Reproduce every line of the records below word for word, leaving out the pictures.
--- begin Stored records ---
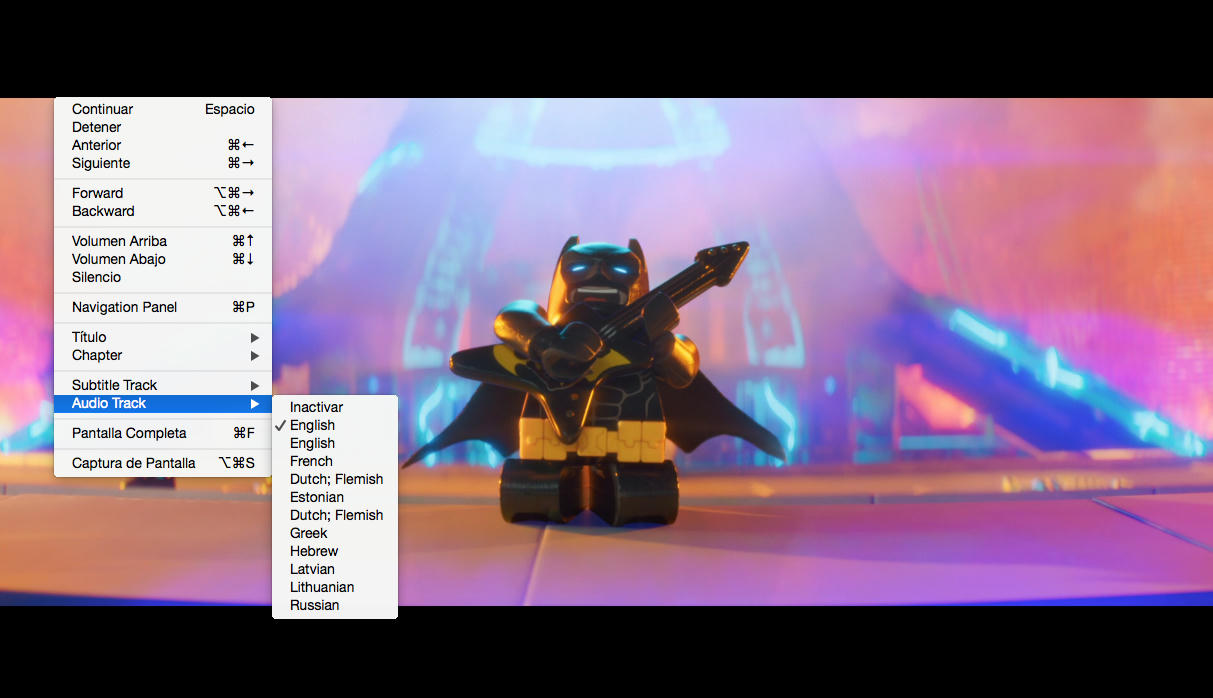1213x698 pixels.
Task: Choose Siguiente in the context menu
Action: pyautogui.click(x=101, y=163)
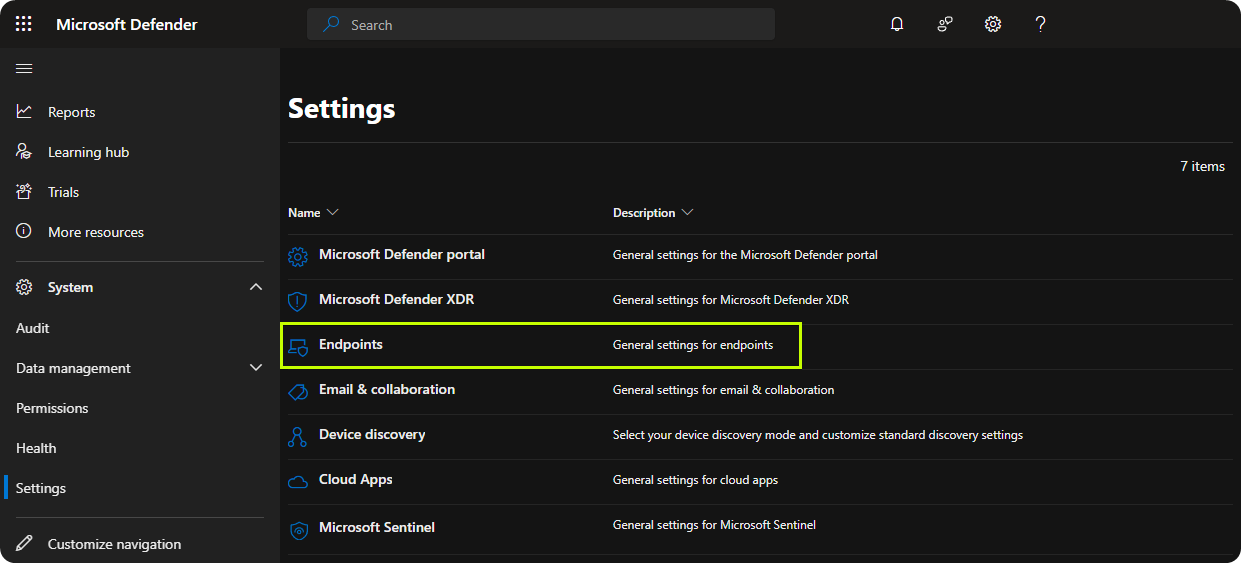Sort by the Description column header

[x=644, y=213]
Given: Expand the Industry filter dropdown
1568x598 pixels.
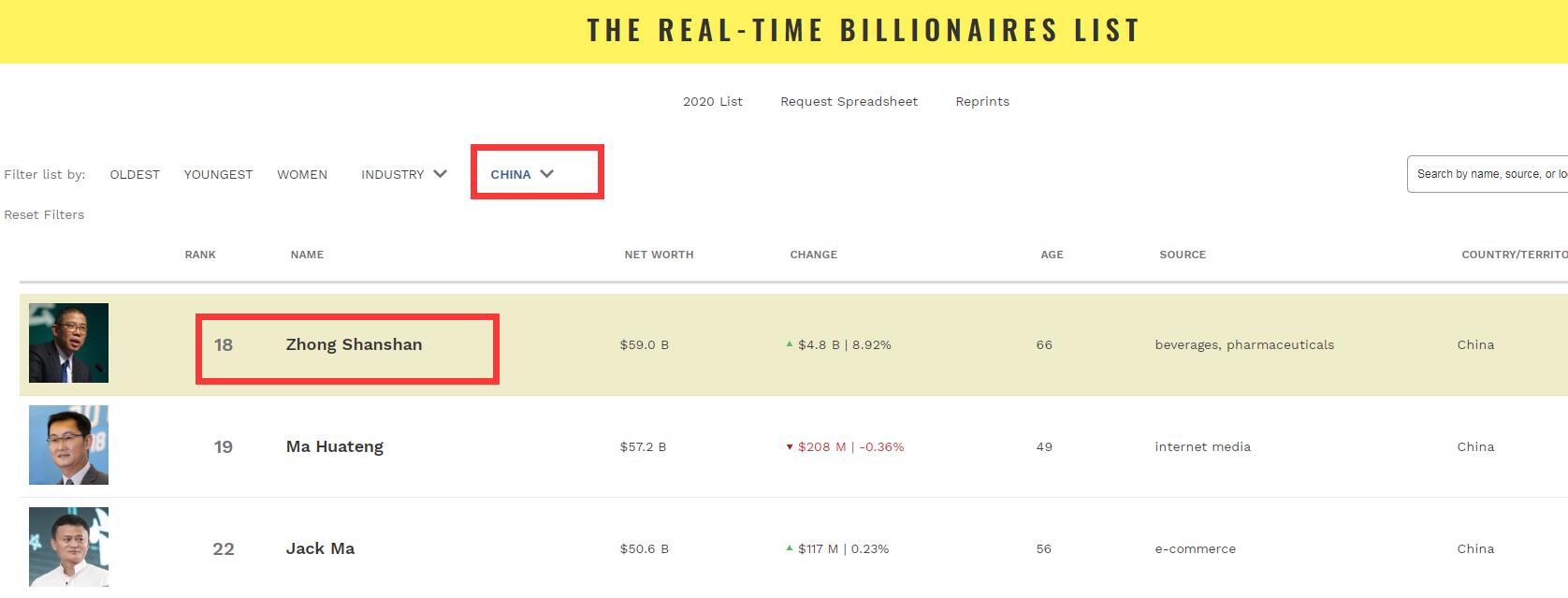Looking at the screenshot, I should tap(404, 174).
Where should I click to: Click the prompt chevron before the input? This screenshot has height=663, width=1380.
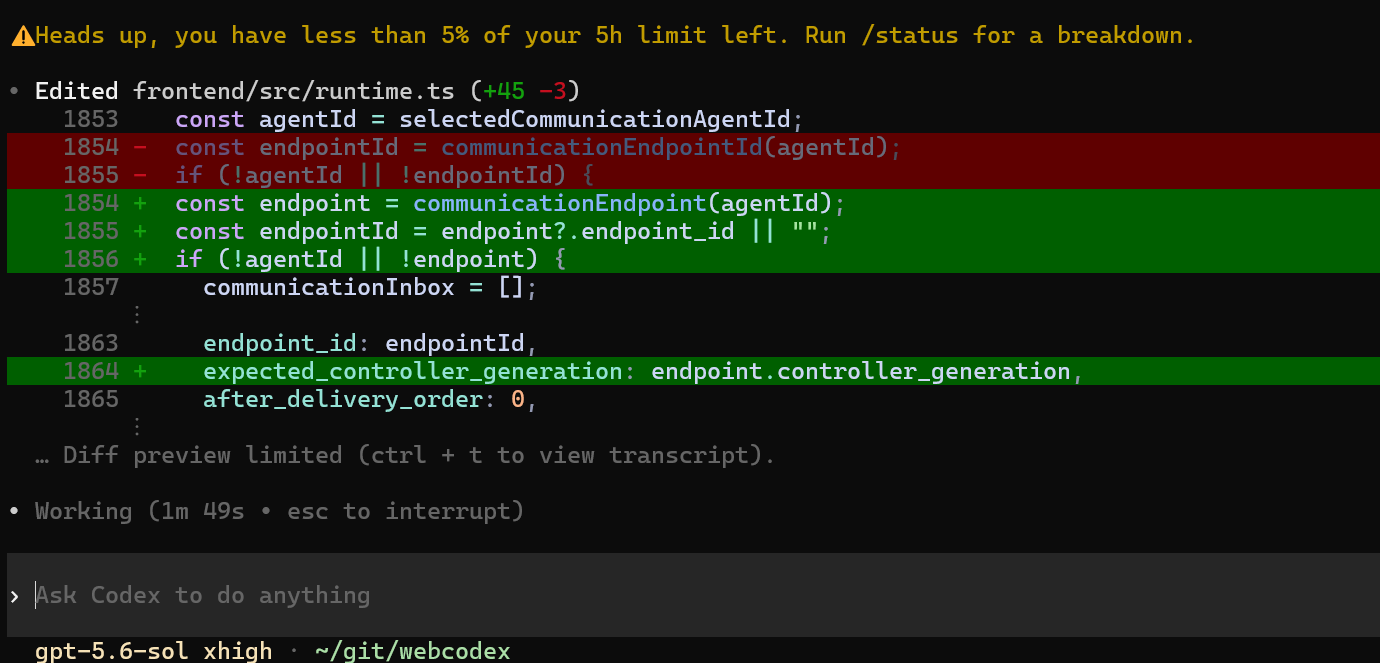tap(14, 596)

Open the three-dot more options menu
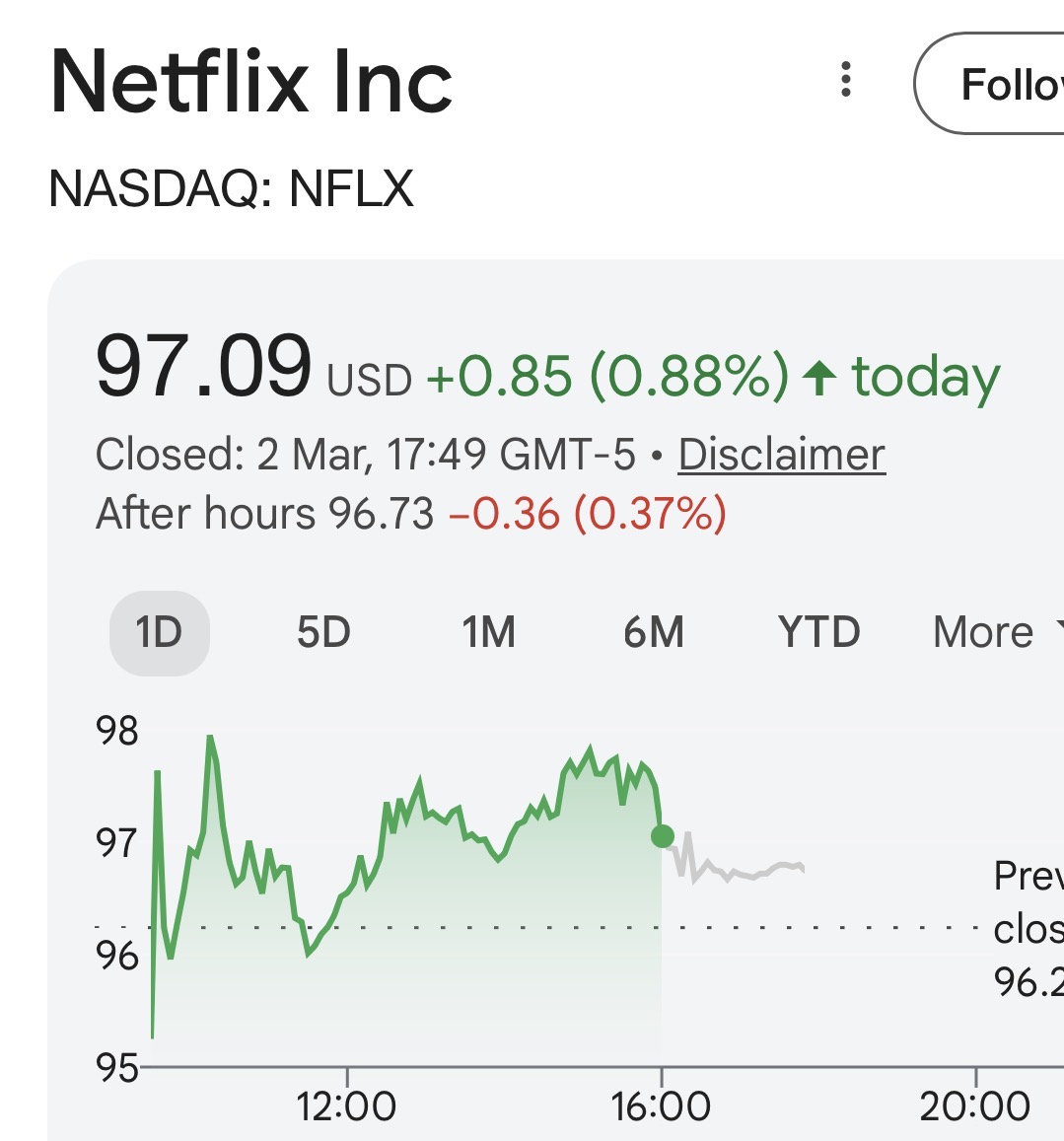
--- end Stored records ---
• [The output]:
1213x698 pixels.
Task: Choose Siguiente in the context menu
Action: pyautogui.click(x=101, y=163)
Sort by the Description column header

[x=644, y=213]
Given: Expand the Industry filter dropdown
1568x598 pixels.
Looking at the screenshot, I should tap(404, 174).
Where should I click to: Click the prompt chevron before the input? This screenshot has height=663, width=1380.
tap(14, 596)

Open the three-dot more options menu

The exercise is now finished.